German physical oceanographer

Monika Rhein is a physical oceanographer and Professor of Oceanography at University of Bremen. Rhein has led the authorship of over 29 peer reviewed publications, and is an author of over 100 peer reviewed publications. Rhein has broad ranging interests across oceanography, specialising in understanding the water masses in the oceans and their circulation, ocean mixing and the role of oceans in climate. Rhein's expertise has led to her authoring chapters of the "Technical Summary" and "Summary for Policymakers" of the 5th International Panel of Climate Change (IPCC) report and acting as president of the Ocean Science Division of the European Geoscience Union.

== Career ==
Rhein was awarded a PhD degree in physics from the University of Heidelberg in 1986.

Rhein worked as a research scientist at the University of Heidelberg and GKSS Hamburg between 1986–1988, before joining the faculty at the Institute for Marine Sciences Kiel. Between 1988 – 1994, Rhein was an assistant professor, before earning their habilitation in 1994, and becoming an associate professor. In 1998, Rhein became a professor at University of Rostock, and in 2000, moved to the Universität Bremen as professor and leader of the Department of Oceanography.

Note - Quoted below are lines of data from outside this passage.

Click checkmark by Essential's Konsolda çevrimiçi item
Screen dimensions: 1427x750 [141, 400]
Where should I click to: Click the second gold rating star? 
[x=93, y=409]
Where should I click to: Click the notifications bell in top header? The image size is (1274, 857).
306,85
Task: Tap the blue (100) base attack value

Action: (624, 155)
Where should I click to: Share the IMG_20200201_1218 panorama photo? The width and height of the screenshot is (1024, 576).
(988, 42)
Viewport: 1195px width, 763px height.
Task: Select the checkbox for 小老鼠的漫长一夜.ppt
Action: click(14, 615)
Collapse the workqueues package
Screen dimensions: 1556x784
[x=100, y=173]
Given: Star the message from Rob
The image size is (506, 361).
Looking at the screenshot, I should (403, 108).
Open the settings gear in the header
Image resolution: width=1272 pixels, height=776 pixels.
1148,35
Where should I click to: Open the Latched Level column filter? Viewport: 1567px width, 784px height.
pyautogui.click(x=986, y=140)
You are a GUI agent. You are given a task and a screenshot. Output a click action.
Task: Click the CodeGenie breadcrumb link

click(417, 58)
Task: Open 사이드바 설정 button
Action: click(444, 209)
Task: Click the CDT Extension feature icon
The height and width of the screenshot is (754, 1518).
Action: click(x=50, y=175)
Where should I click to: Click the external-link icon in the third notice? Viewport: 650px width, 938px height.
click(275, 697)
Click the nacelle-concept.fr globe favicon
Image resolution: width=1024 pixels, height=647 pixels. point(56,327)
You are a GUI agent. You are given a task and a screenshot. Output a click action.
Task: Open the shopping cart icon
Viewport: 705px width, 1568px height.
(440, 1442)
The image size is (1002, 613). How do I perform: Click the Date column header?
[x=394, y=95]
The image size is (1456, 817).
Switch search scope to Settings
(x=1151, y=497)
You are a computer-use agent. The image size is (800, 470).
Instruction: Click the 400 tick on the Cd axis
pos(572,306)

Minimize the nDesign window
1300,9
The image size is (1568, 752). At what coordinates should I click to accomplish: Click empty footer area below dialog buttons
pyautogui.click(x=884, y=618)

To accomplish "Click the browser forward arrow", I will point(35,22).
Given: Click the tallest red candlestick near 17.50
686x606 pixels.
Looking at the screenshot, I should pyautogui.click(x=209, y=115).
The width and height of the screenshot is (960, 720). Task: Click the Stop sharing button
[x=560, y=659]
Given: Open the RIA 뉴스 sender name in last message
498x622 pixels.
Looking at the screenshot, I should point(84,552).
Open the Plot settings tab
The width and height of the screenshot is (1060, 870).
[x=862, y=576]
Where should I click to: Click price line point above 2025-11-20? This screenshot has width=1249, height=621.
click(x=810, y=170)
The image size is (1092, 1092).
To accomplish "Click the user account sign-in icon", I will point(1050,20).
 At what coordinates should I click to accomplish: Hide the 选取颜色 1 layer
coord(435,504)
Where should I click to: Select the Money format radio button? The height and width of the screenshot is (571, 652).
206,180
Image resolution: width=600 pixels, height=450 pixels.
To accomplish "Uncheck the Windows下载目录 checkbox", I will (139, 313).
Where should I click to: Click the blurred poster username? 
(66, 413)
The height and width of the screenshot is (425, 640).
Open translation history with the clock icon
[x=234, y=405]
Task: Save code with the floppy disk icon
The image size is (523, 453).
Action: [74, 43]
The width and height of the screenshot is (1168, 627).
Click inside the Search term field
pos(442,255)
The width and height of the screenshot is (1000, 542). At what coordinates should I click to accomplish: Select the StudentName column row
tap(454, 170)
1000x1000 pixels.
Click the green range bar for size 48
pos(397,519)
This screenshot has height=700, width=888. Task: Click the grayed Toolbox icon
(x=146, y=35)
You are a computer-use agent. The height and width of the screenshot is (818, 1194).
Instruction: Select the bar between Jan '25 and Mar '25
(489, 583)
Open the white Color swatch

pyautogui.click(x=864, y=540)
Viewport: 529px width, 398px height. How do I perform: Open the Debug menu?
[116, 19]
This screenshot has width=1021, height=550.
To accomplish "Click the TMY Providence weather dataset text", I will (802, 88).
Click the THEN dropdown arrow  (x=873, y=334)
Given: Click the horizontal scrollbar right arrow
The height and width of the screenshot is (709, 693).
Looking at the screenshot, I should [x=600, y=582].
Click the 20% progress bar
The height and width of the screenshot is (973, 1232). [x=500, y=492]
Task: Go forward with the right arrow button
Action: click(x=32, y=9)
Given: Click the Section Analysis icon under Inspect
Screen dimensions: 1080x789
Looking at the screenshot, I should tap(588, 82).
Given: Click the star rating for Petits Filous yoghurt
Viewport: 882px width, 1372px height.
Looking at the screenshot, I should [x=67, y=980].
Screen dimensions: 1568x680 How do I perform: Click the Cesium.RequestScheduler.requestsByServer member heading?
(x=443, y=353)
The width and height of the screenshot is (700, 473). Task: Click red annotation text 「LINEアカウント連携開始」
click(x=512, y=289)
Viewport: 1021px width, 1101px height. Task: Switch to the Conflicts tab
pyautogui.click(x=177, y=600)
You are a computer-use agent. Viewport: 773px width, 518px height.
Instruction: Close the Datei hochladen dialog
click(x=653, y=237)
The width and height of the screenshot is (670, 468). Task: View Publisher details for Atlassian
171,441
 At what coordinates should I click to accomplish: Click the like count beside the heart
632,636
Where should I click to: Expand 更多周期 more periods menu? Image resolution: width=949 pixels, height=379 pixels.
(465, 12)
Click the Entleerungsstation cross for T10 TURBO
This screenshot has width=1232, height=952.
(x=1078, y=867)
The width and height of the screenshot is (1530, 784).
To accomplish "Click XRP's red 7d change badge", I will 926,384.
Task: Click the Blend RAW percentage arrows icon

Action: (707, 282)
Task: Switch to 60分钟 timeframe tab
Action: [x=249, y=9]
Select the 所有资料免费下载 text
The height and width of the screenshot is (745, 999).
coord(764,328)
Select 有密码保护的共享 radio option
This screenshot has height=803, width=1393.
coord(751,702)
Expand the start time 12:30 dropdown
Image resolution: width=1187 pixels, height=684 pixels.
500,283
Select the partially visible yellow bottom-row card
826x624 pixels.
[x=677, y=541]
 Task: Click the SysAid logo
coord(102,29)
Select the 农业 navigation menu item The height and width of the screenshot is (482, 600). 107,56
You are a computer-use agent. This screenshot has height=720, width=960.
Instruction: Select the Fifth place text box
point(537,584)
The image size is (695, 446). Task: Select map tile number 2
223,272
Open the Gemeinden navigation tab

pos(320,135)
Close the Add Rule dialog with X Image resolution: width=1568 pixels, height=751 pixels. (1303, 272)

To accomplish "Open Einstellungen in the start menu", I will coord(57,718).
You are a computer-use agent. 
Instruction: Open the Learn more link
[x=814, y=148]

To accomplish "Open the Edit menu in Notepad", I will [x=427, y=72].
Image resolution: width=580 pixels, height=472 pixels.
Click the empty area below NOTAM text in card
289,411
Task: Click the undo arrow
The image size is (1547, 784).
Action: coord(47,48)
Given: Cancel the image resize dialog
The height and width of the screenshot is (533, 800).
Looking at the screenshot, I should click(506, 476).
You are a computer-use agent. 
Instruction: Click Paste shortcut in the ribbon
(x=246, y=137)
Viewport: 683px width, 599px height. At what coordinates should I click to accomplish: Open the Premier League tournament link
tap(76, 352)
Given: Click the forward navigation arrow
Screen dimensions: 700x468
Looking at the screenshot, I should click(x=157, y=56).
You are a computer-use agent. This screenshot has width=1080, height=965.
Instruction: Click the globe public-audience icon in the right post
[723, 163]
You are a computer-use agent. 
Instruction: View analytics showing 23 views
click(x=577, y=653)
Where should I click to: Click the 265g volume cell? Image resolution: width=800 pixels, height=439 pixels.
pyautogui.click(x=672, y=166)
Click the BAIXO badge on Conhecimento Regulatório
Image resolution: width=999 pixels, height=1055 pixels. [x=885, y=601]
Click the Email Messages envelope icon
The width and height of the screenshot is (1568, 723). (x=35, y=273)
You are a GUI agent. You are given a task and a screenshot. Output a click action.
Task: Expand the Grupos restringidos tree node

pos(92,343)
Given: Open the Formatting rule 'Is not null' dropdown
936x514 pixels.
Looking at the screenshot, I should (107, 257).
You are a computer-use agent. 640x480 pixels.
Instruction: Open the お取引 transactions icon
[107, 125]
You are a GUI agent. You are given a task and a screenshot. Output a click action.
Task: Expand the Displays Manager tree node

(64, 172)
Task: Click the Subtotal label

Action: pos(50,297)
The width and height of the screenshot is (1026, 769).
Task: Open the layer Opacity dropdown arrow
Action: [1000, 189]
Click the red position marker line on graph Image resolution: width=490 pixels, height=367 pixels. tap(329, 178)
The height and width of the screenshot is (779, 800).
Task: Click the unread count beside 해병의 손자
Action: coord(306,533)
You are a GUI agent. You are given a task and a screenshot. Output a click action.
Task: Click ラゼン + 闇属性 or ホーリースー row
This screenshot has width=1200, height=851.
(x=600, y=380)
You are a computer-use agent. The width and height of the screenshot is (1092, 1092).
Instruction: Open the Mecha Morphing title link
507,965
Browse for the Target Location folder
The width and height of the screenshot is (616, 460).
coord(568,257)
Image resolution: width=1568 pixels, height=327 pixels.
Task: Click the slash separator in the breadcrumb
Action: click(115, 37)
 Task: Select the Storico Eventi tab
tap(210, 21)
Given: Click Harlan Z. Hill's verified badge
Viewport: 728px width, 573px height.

Between 2005 and 2009, Rhein was president of the Ocean Science Division of the European Geoscience Union.

Between 2011 and 2014, Rhein was a lead author of the "Technical Summary" and "Summary for Policymakers" of the 5th International Panel of Climate Change (IPCC) report, Working Group 1.

Rhein is a member of the International Project Oversight Committee for the Overturning in the Subpolar North Atlantic Program.

== Awards ==
In 2016, Rhein was awarded the Albert-Defant-Medal by the German Meteorological Society (DMG), which she shared with Jürgen Sündermann, a retired professor of Universität Hamburg.